Он не ответил. Насколько я могу судить, это была его обычная манера соглашаться. Глядя прямо перед собой на бледно-серую полосу дороги, которая с каждой минутой все более светлела, он заговорил. Его глухой голос звучал отрывисто. Но сколько в нем таилось сдержанной силы!
— …Мы приехали в Тизи-Узу поездом, в воскресенье. Мы хотели увидеться с прокурором. Подождите минутку.
Я ждал. Обычно он курил только на остановках, сперва в Сансе, затем в Монбаре, после обеда. Сейчас он изогнулся на сиденье, стараясь достать из кармана брюк пачку «Бастос» и коробку спичек. Необычные, долгогорящие спички лежали в картонной коробочке красно-желтого цвета с изображением головы льва: спички были тоже алжирские. Он закурил, позабыв предложить мне сигарету. Сделал несколько коротких затяжек, положил пачку с сигаретами возле себя, на сумку.
Всю дорогу он был совершенно спокоен и невозмутим, а сейчас нервничал, что-то его угнетало, он чувствовал потребность высказаться, освободиться от того, что давило его. Говорил он быстро, бросая фразу за фразой, и делал это совсем так, как курил, — короткими затяжками.
— …Мы видели, как два жандарма провели под руки Бен Мхиди. Он был очень бледен. Его, должно быть, избили, подумал я. Нет. Полиция искала его брата, Ларди Бен Мхиди. Мы знали его. Он находился уже в маки́. В виляйя[3] VI. Нас отпустили к вечеру…
Он напряженно смотрел вперед, но я чувствовал, что глаза у него смыкаются и что ему стоит огромных усилий не опускать веки. Он и курил только для того, чтобы не задремать. Он как-то странно держал сигарету, за самый кончик, двумя пальцами. Так держат сигарету те, кто не любит курить. Он и говорил для того, чтобы не заснуть. Он не хотел спать в моем присутствии, хотя устал до предела. Воспоминания, идеи, мысли — все смешалось в его беспорядочных фразах…

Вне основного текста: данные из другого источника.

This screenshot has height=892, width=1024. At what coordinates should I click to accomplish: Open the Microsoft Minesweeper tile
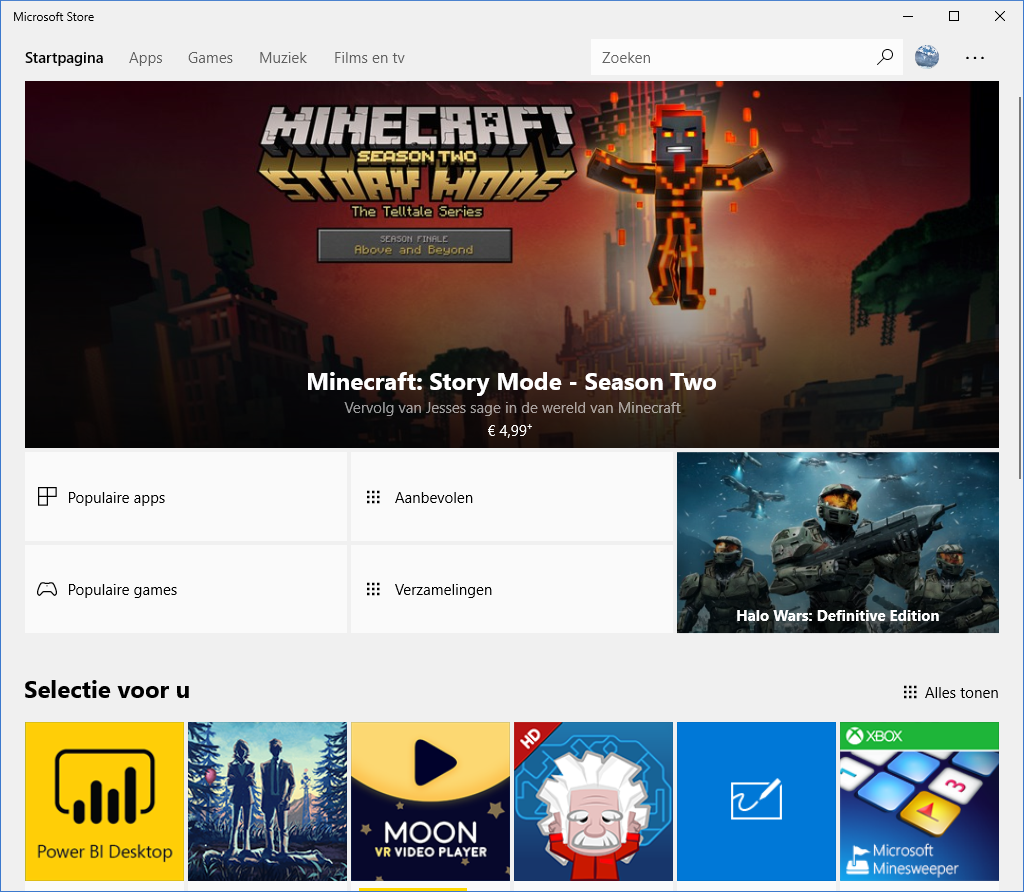(x=919, y=801)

— …Передавали друг другу первые номера «Эль Муджахид». Батуш был арестован прямо на занятиях, в университете. «Эль Муджахид» — значит «Борец». Это газета Фронта национального освобождения. Французы ничего не подозревали. Они…
Меня уже раньше поразило, как он произносит слово «французы» или «все вы». Он говорил о нас как о чужом народе, с которым у него нет ничего общего. А сейчас он вдруг напал на Францию, на страну как таковую, на ее природу, на пейзаж, расстилавшийся перед нами. Он резко размахивал рукой перед стеклом.
— …Ваши деревья! Ваши пастбища! Сколько зелени! Как, должно быть, сыты ваши коровы! А у нас? Вы бы посмотрели! Скалы, кустарники, пустыня. Все вокруг голо! Солнце жжет нестерпимо… Камни… Мы были вместе с Батушем и Кеном. Кен сжимал кулаки от ярости, от стыда. Да, да, от стыда. Он любил Францию…
Он тоже сжимал кулаки. Воспоминания и забытые образы поднимались из глубин его памяти. Он даже не пытался мне объяснить что-нибудь. Кто такой Кен? Почему Кен сжимал кулаки?.. Он говорил. Говорил, не останавливаясь. Время от времени он подносил ладонь ко лбу и потирал шрам — вчера за всю дорогу я ни разу не заметил у него этого жеста. Потом умолкал. Потом снова начинал говорить. Имя Кена повторялось неоднократно: «Я находился вместе с Кеном в Эль-Каттаре… Кен сказал мне: ты будешь полезнее там… Вы знаете, что по этому поводу говорил Кен…» Я, конечно, не знал.
Он курил одну сигарету за другой. Иногда — закуривая одну от другой. Иной раз он вообще забывал о сигарете, и она медленно догорала, обжигая пальцы. Он чиркал спичкой с красной головкой и снова закуривал или же опускал стекло и бросал окурок за окно, бормоча: «Какая дрянь!»